» **Directions for this task**:
Pull every line that includes the word "download" from the data.

*** Opening Dataset ***

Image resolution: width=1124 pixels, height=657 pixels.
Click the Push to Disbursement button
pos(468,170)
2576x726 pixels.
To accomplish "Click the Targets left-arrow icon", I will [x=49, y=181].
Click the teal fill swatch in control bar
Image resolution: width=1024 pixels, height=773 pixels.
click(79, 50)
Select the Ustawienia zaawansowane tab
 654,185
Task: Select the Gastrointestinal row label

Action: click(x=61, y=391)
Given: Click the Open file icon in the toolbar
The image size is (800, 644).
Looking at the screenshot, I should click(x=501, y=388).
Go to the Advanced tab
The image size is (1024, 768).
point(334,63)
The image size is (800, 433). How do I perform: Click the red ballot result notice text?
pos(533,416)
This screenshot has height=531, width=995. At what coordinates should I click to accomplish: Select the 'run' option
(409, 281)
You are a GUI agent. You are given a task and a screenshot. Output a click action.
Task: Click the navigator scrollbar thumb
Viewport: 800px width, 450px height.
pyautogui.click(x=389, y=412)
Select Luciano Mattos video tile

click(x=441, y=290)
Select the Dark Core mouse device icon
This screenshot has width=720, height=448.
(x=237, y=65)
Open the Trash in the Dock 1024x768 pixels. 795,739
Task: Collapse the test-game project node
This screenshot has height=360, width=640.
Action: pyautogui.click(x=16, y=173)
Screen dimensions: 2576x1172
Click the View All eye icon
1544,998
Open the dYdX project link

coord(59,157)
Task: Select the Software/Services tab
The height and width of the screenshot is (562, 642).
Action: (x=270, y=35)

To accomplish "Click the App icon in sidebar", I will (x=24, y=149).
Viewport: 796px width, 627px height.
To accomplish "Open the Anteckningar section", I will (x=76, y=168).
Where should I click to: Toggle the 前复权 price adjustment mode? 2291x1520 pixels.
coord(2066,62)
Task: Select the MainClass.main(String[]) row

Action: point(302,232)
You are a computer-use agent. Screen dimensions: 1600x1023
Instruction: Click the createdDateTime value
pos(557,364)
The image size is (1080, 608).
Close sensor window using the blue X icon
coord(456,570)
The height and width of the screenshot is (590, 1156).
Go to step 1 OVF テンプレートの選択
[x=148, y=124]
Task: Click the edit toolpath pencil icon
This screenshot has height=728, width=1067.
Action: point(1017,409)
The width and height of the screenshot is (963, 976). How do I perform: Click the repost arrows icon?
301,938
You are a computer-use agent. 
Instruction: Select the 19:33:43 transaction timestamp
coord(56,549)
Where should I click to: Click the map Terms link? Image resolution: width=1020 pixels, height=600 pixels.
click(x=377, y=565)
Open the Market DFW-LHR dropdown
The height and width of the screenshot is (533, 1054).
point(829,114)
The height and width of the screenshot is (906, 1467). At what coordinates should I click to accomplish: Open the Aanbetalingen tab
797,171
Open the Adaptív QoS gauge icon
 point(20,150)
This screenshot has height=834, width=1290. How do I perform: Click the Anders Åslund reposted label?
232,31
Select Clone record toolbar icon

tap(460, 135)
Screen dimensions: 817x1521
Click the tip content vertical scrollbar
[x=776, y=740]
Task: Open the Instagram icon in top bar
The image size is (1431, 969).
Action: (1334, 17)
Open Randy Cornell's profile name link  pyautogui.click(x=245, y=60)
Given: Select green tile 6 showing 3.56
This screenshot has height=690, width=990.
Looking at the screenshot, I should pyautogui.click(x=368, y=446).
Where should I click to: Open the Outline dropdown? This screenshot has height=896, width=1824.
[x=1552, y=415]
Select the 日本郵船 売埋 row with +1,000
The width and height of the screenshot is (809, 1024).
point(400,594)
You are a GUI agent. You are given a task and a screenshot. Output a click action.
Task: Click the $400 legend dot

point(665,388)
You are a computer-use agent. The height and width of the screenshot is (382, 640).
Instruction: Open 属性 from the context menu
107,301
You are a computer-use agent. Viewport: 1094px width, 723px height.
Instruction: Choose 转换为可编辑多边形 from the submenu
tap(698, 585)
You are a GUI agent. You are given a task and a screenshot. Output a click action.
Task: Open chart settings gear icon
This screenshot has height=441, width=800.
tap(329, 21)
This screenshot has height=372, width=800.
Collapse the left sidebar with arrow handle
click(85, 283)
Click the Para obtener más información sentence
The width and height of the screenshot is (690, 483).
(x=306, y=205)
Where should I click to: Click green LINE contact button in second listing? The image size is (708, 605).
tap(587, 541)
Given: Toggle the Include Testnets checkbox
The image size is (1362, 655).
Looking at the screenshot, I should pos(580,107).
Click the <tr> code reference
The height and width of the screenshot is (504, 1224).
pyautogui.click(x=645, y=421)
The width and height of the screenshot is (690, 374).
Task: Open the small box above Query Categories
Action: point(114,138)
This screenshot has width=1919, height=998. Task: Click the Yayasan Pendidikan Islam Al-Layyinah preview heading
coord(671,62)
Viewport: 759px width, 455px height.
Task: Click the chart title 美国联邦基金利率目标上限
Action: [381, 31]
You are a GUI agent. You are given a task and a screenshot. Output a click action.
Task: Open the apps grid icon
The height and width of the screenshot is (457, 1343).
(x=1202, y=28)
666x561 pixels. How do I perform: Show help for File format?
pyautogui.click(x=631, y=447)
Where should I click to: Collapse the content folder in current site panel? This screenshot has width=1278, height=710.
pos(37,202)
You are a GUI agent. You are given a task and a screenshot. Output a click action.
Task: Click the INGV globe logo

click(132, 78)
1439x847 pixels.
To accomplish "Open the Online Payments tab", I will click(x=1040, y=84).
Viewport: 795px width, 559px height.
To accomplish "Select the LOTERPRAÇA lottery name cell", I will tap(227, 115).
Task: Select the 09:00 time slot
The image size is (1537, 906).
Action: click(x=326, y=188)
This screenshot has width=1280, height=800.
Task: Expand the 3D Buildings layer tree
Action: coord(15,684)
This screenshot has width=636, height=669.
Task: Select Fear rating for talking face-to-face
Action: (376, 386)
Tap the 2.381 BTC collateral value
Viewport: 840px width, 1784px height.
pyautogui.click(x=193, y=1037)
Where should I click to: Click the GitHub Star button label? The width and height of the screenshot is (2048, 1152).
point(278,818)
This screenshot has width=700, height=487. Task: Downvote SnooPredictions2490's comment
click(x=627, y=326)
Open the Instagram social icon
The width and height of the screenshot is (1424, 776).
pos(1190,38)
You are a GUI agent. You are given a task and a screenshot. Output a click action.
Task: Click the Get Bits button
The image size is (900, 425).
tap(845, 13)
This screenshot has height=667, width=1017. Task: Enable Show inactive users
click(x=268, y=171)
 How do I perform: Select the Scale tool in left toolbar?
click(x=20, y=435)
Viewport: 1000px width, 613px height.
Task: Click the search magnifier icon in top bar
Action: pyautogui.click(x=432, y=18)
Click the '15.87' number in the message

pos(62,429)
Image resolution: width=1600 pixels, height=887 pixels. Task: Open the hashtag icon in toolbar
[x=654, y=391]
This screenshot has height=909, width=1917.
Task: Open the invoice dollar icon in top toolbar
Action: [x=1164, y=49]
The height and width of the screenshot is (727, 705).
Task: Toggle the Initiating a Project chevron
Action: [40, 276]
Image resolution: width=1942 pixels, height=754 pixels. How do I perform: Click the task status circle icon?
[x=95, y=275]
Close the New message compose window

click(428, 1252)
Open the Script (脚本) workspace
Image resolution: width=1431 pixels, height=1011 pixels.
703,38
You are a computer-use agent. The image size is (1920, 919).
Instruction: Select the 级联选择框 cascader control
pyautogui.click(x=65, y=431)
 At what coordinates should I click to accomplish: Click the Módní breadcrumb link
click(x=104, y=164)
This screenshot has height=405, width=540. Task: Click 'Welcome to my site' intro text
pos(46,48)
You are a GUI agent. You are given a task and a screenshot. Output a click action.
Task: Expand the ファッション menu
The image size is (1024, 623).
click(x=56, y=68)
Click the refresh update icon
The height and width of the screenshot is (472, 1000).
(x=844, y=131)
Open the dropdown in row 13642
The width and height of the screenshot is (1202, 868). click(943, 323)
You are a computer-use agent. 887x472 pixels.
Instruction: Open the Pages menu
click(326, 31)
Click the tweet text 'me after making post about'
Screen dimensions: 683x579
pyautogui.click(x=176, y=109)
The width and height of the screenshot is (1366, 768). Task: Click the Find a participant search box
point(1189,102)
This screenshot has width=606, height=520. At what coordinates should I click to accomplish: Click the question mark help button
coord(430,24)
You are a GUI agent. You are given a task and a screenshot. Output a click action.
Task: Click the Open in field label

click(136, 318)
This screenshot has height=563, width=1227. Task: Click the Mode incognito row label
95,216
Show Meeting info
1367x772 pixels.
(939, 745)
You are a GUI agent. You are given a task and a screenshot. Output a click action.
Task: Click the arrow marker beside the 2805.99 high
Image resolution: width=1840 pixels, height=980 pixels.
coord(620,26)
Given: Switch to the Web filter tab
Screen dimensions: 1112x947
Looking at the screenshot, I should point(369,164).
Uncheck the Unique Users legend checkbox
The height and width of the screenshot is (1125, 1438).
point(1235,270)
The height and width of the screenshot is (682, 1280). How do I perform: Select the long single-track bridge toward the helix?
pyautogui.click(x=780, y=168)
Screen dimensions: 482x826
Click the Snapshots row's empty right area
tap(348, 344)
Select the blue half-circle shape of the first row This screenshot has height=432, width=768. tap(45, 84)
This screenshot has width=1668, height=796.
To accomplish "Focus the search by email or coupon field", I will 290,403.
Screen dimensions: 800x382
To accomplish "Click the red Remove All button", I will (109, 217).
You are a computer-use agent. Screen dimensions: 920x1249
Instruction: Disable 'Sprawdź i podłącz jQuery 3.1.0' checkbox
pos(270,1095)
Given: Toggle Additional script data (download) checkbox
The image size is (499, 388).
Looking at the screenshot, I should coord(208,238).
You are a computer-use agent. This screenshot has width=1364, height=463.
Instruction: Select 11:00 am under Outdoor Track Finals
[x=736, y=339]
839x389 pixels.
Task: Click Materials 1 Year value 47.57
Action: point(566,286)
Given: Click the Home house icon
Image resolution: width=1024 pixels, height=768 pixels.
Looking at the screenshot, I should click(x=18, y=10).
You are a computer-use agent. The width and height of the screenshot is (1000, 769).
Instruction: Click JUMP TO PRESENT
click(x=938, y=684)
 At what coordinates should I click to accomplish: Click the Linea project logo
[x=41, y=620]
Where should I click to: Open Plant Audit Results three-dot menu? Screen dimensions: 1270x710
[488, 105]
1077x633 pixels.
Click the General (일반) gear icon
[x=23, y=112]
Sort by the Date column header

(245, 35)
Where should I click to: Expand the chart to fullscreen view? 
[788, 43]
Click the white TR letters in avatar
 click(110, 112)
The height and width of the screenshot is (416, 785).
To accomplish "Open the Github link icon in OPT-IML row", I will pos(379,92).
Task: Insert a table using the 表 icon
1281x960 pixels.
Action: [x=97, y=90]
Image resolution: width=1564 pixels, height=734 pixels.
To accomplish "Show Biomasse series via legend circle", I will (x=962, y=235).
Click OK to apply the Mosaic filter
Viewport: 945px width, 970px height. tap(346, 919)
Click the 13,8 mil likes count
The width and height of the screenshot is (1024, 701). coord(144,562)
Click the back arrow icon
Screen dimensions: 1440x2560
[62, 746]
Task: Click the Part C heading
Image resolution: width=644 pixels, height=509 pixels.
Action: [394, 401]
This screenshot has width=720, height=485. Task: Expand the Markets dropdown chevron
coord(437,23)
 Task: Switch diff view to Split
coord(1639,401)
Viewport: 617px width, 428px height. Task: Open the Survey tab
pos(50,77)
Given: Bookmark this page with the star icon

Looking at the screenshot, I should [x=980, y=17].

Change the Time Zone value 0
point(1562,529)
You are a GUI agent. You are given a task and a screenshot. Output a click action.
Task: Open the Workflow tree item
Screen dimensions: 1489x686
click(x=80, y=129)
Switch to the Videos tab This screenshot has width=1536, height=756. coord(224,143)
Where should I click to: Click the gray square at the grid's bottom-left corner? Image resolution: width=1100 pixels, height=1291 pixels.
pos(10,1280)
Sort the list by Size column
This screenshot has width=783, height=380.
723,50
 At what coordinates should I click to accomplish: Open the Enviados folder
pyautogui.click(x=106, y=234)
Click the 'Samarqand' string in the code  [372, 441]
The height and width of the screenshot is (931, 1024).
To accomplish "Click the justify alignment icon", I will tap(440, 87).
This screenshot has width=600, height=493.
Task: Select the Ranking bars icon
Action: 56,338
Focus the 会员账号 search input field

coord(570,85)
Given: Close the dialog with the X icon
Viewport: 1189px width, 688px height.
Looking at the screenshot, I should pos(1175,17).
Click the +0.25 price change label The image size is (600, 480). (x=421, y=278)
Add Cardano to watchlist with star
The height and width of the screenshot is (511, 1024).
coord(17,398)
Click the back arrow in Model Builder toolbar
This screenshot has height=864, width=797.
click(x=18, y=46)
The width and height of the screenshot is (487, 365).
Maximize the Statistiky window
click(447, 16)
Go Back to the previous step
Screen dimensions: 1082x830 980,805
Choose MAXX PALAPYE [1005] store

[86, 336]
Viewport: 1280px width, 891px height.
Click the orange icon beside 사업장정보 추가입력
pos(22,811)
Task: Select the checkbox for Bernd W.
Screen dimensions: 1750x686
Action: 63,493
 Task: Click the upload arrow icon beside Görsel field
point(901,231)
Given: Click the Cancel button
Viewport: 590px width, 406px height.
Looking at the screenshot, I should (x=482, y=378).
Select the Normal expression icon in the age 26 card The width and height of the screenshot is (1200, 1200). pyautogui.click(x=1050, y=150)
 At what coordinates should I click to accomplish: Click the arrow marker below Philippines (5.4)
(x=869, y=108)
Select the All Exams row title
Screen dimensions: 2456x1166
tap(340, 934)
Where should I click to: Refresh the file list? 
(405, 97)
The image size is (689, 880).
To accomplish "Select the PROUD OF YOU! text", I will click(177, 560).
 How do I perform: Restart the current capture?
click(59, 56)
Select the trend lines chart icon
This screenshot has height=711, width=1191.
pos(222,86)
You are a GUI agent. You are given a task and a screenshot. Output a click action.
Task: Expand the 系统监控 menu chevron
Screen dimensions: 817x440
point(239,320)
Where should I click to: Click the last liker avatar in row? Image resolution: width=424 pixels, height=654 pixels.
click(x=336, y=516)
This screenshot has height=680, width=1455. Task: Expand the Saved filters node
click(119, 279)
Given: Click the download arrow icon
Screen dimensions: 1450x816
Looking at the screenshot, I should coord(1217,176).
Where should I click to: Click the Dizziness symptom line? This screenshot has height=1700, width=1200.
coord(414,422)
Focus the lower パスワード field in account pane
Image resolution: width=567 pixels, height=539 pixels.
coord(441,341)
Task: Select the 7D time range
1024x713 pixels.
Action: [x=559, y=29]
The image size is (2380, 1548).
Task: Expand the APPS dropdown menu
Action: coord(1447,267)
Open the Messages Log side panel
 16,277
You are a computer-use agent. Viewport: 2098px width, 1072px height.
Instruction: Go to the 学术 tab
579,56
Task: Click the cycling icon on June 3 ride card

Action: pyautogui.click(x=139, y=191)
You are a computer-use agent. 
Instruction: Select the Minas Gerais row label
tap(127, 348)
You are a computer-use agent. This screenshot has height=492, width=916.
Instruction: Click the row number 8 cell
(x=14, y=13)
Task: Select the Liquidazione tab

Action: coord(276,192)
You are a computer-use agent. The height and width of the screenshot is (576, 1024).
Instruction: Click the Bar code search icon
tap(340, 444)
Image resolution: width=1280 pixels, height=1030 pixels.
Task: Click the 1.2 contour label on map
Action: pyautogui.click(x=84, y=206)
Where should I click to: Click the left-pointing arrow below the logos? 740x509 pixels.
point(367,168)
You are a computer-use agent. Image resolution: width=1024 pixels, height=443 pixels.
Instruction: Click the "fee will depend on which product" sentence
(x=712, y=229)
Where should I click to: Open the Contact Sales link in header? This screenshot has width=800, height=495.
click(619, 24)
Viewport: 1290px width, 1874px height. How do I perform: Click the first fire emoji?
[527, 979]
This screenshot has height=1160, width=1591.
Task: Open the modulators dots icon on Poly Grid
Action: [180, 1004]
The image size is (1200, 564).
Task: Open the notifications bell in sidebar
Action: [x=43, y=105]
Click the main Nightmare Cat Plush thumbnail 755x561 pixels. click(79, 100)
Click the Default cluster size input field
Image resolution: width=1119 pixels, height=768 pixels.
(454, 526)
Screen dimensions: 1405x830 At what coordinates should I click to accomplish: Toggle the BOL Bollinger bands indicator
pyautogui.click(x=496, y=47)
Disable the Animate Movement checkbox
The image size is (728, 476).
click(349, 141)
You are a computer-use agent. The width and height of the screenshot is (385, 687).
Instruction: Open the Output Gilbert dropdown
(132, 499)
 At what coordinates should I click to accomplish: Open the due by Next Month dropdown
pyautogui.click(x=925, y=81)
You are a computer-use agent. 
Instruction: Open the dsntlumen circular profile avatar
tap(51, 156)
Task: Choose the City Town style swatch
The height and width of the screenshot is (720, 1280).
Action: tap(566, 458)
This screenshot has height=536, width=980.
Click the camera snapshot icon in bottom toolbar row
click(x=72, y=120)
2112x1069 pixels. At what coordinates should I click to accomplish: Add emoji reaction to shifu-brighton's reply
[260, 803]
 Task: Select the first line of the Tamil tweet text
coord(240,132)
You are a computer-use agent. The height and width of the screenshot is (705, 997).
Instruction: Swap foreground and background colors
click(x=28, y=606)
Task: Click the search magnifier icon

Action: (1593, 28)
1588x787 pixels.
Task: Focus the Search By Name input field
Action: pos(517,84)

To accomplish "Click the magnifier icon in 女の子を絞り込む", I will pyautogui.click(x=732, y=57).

*** Closing Dataset ***

» **Output for this task**:
Given: Toggle Additional script data (download) checkbox
Given: Click the download arrow icon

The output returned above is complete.